Entries for locating words and elements
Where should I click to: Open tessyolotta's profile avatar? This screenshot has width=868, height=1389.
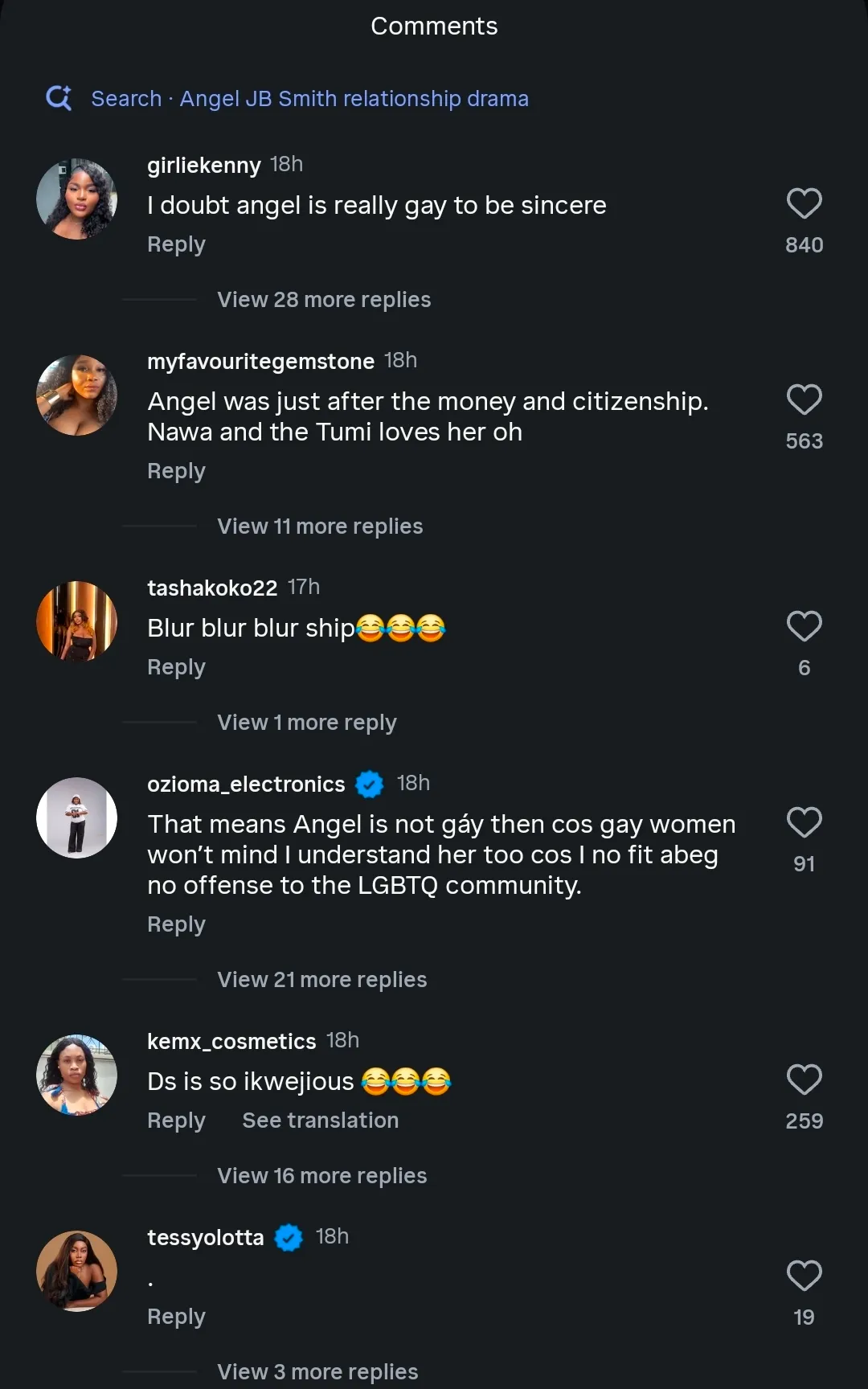point(77,1271)
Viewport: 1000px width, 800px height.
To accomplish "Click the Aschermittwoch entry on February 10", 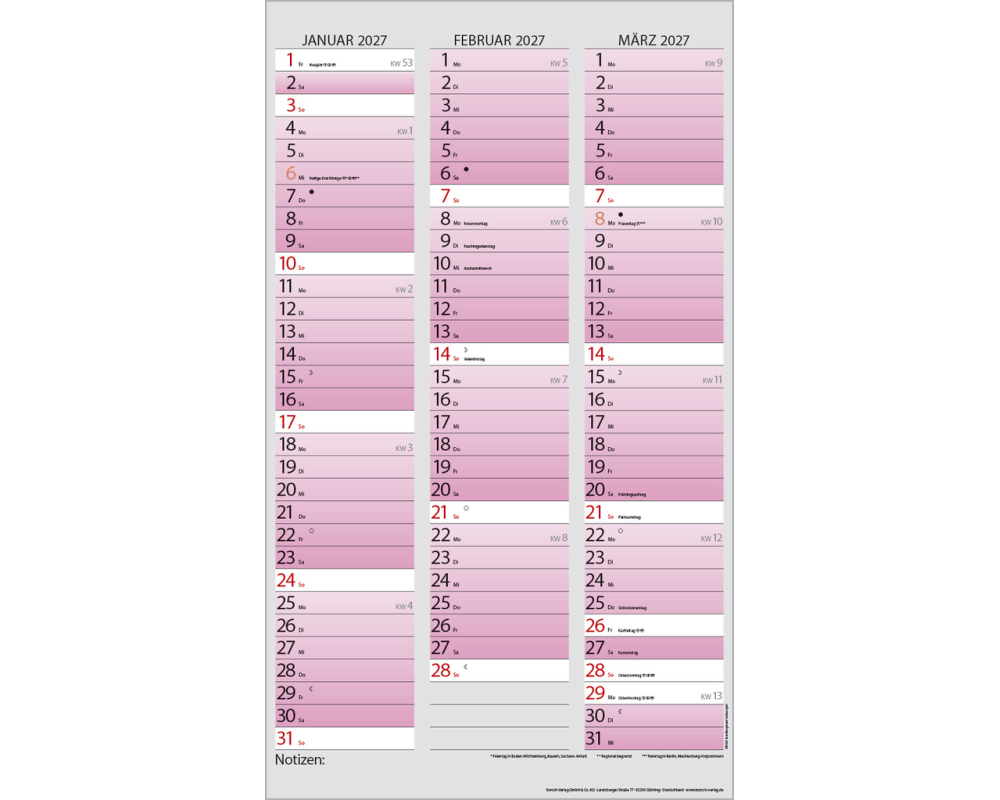I will [482, 268].
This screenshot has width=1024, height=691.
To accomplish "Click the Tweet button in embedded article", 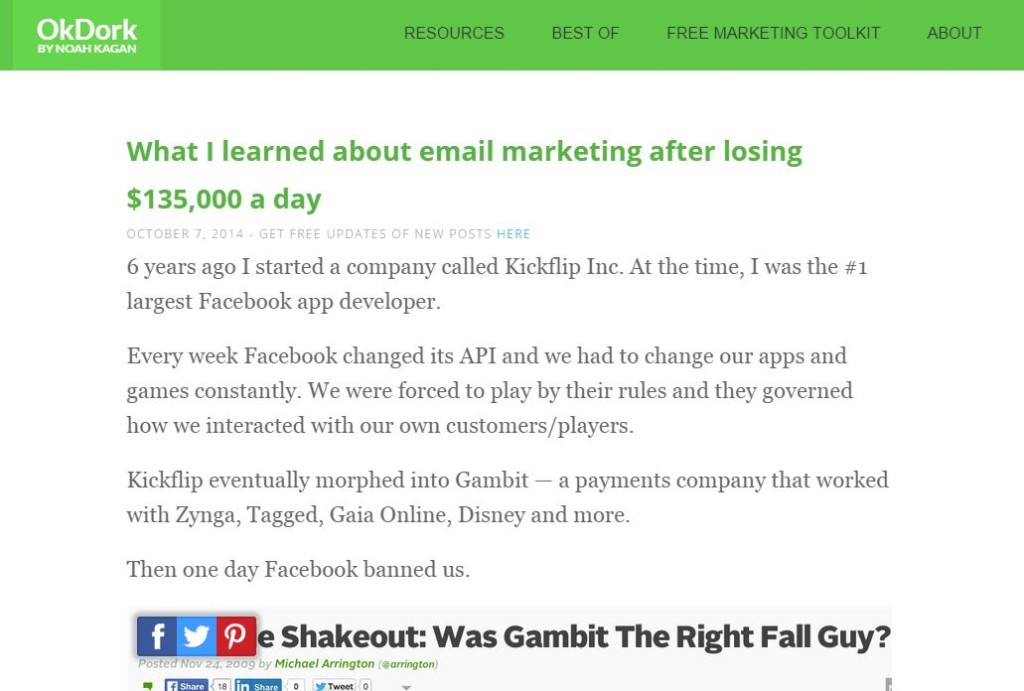I will point(334,686).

## EXERCISE
Report each line of the records above that contains the string "This". Case matters.

## SOLUTION
Where should I click to: Open tessyolotta's profile avatar? This screenshot has width=868, height=1389.
This screenshot has width=1024, height=691.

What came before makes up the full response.